9 Aralık 2019 Pazartesi

Hayalden ve itirazdan yoksun bir toplum geri kalmaya mahkumdur...


Hayalden ve itirazdan yoksun bir toplum geri kalmaya mahkumdur,

Bilgi ekonomisi çağındayız,

Çağın aktörleri ile yarışmanın yolu insanların hayal etmesi,

Ve, hayal ettiklerinin peşinden gitmeleri,

Ne beni hayal kurmaya iter,

Adil bir yarış içerisinde hayallerimin karşılık bulması,

Daha çok hayal kuranın,

Ve, hayallerini gerçekleştirmek için emek verenlerin adil bir düzen içerisinde karşılık bulması,

Düşünsene!

Sürekli hayal kuruyorsun,

Emek veriyorsun,

Çabalıyorsun,

Koşturuyorsun,

Ama her seferinde hayal kurmadan birileri geliyor ve önüne geçiyor,

Emek vermenin,

Hayal kurmanın bir karşılığı olur mu senin için?

Ne kadar devam ettirebilirsin bunu?

Ya da şu anda hayal kurmamanın veya emek vermemenin nedeni yoksa bu mu?

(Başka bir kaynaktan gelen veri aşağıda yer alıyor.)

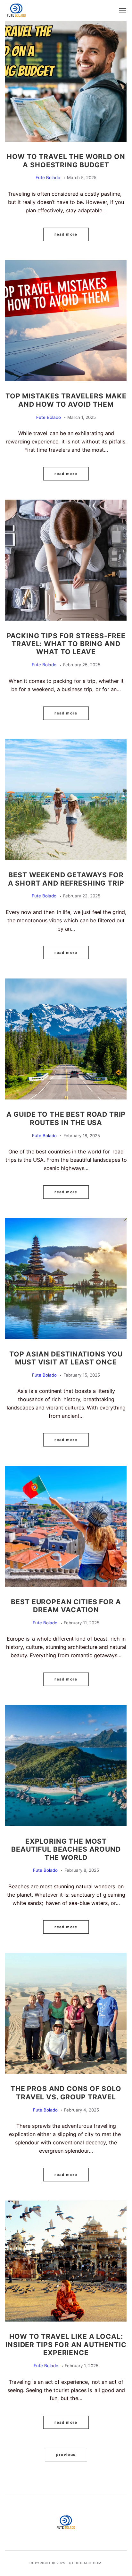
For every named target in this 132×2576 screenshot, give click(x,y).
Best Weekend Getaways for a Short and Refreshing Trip (66, 879)
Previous (66, 2454)
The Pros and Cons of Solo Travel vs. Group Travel (66, 2092)
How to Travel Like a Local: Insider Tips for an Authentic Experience (66, 2344)
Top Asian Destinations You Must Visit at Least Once (66, 1358)
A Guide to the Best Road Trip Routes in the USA (66, 1118)
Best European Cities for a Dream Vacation (66, 1606)
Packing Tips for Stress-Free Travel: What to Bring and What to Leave (66, 643)
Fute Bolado (48, 177)
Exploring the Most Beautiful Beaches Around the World (65, 1849)
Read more (66, 234)
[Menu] (123, 10)
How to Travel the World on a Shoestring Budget (66, 160)
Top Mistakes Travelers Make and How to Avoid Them (66, 400)
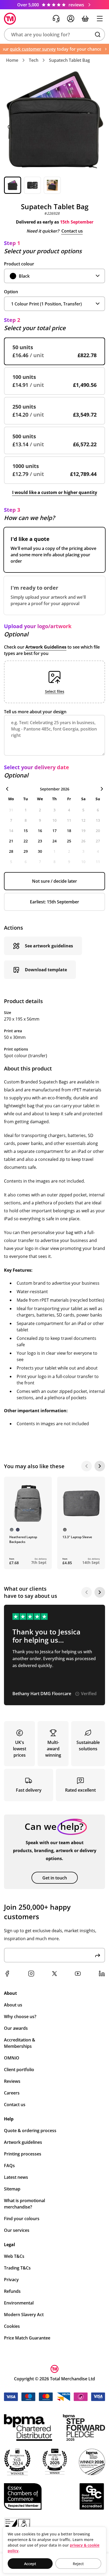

Adalet bir tek Hakim karşısında ya da adalet sarayında aranmaz,

Adalet toplumsal bir gelişim sürecinin denge unsurudur,

Adaletin olmadığı bir düzen kendi çocuklarını ayrıştırır,

Birbirine düşmanlaştırır,

Ve, evin içinde huzur kalmaz,

Bu dünyanın neresine giderseniz gidin böyledir,

Coğrafyalar değişir ama süreç aynı işler,

Adil düzen, adil rekabet, aradan sıyrılmaların önünü kestiğiniz vakit,

Bilgi ekonomisi sürecinin bir parçası olursunuz,

Ve, bilgi ekonomisinin güçlenmesi,

Araştırmacı,

Geliştiren bir toplum yapısı oluşturur,

Önce kendine bak,

Sonra yaşadığın coğrafyaya eğer yaşadığın coğrafyada gündemi bilgi ekonomisi oluşturmuyorsa o vakit eksik olanın ne olduğu bellidir,

Burada da itiraz etme süreci devreye giriyor,

Eğer bilimin ve gelişimin bir parçası olmak,

Daha refah düzeyi yüksek bir toplum inşa etmek istiyorsak,

O vakit yapacağımız şey belli,

Kimin bu coğrafya demek?

Koltukta oturanın mı?

Koltuk güç olarak görüldüğü vakit bir toplumda bilgi ekonomisi oluşmaz,

Çünkü insanlar yüreklerinde paylaşım yerine hırsın tohumlarını yetiştirirler,

Koltukta ben oturmalıyım hırsı insanların gözünü karartır,

Ve, olan topluma olur,

Hepimiz değişim istiyoruz,

Daha yüksek standartlarda yaşamak,

Özellikle ekranların başından izlediğimiz yaşamların içerisinde yer almak istiyoruz,

Bu sadece bugün böyle değildi,

İlk insandan bu yana vardı bu tablo,

Neden dökülmüştü ilk kan,

Kabil Habil’in yerinde olmak istediği için değil miydi?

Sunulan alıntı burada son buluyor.